Going green is not a passing fad.
Greening of the environment should, by now, be the norm as everyone recognizes the need to control our use of the earth’s limited resources and thereby reduce our impact on the ecosystem.
Owner/managers of small businesses may ask how much they contribute to greening of the environment when their individual operations are so small. When one considers, however, that small businesses number in the hundreds of thousands across Canada and are collectively major users of resources, it becomes clear that the combined efforts of all businesses, including the small enterprises, will have a significant impact on making and keeping the world greener. The stumbling block seems to be in how to get started.
Look to the Leaders
Most major corporations have already designed, refined and adopted methods to green their organizations. The task is not easy but perseverance has created an unexpected side benefit – an improved bottom line. Small business can benefit from the experience of larger corporations by adopting initiatives that have already proven effective.
The objective of going green is to use energy in smarter, less wasteful ways. Greening starts by determining where the environment is impacted and if change makes economic sense. On the job site, one will have to look at the cycle of production: products, processes, raw materials, staffing, how waste is handled, etc.; at the front office one will have to look at office procedures: invoicing, printing, advertising, meetings and the like.
Efficiency and Effectiveness
An efficiency-and-effectiveness review of each stage of any process should be able to determine where major costs in time and energy are incurred. For example, if the suppliers provided the required supplies to a building site on time, would the number of times staff needs to return to the job site be reduced, thereby cutting gas consumption and staff time, thus increasing the profit on the project?
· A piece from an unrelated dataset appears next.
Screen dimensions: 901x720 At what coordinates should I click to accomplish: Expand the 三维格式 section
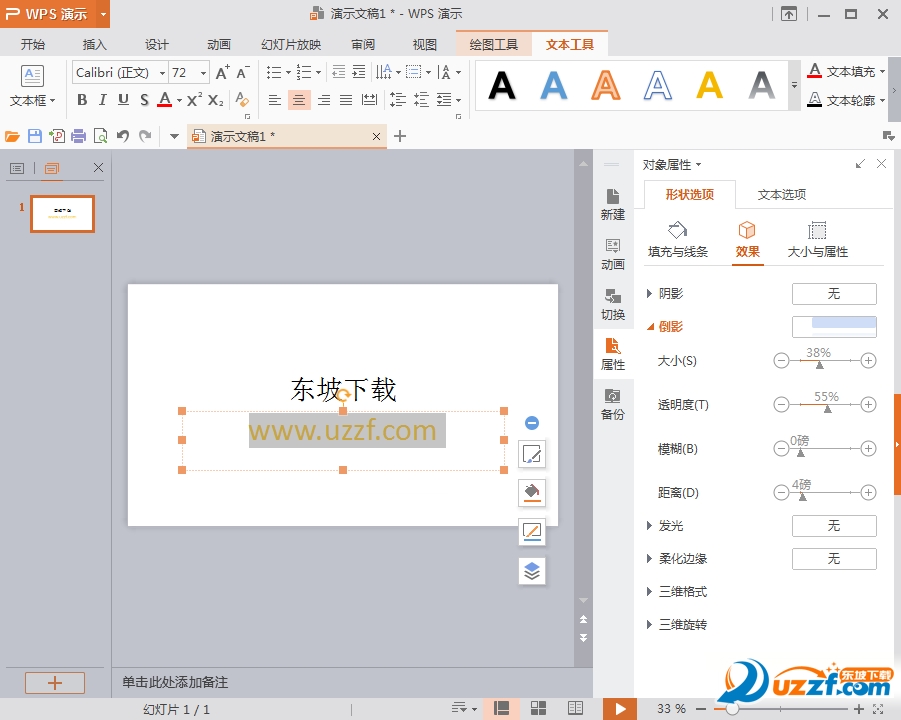click(x=650, y=591)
Each small business must understand the symbiotic relationship between itself and other businesses. A small-business green program involves staff, clients, regulatory authorities and suppliers as stakeholders in each other’s prosperity. Indeed, large businesses that have embraced green have discovered many benefits from working with their stakeholders. The following are some of the benefits:
- a branded product or service that allowed expectation pricing from buyers who respect green;
- reduced costs through analysis of wasteful procedures;
- reduced resource use;
- just-in-time inventory management reduced the need for excess inventory, cut down on the need to move inventory in the warehouse, lowered costs for repairs and maintenance and simplified paperwork. Employees were now freed up for service and production. By understanding inventory needs, suppliers improved shipping schedules and reduced their own costs. Reduced costs meant less corporate tax, less payroll tax, less HST and reduced cash-flow requirements;
- public relations benefits similar to those attributed to businesses that sponsored cancer drives or supported local amateur athletics;
- as green operating efficiencies embedded within the company, the income statement started to look better, return on investment increased, retained earnings improved and cash flow strengthened. Existing and prospective clients became more confident in the business’s long-term viability. The better financial position also reduced dependency on financial institutions and conversely, when funds were needed, a better balance sheet from which to negotiate lines of credit.
- Mission Statement
Essential to this process is a realistic mission statement that outlines your company’s green objective. A mission statement that indicates you plan to reduce your dependency on fossil fuels to zero sounds noble, but, a more realistic vision might be: “We will reduce our dependency on fossil fuels by 50% within five years.” Perhaps your business might work only with suppliers who use recycled products, or reduce on-site waste to zero. Whatever the goal, it must be achievable within the economic limits of your business.
Staff must understand their role in meeting company objectives. Interdepartmental lines of communication must be open at all times since green issues cross functional boundaries. It makes little sense, for instance, for the warehouse to purchase electric forklifts to replace propane forklifts if the electrical service must be changed and finance says the budget can’t handle the cost.
Your consultant will want to establish a training program to explain the green process and how everyone must be involved and committed to the long-term transformation of the business.
Review, Analyze and Change
As the process goes forward, progress must be reported to a central coordinator for review and analysis to ensure all areas are moving forward according to a timetable. When areas are “out of sync” with the end goal, the process needs to be reassessed and any necessary changes reviewed, discussed with all team members, and documented for future reference.
Kermit Knows Best
Whether going green is for your children, your grandchildren or the bottom line, the reason is not as important as the end result and the end result must be green.
As Kermit the Frog from Sesame Street famously sang:
When green is all there is to be, it can make you wonder why, but why wonder. I am green and it’ll do fine. It’s beautiful, and I think it’s what I want to be.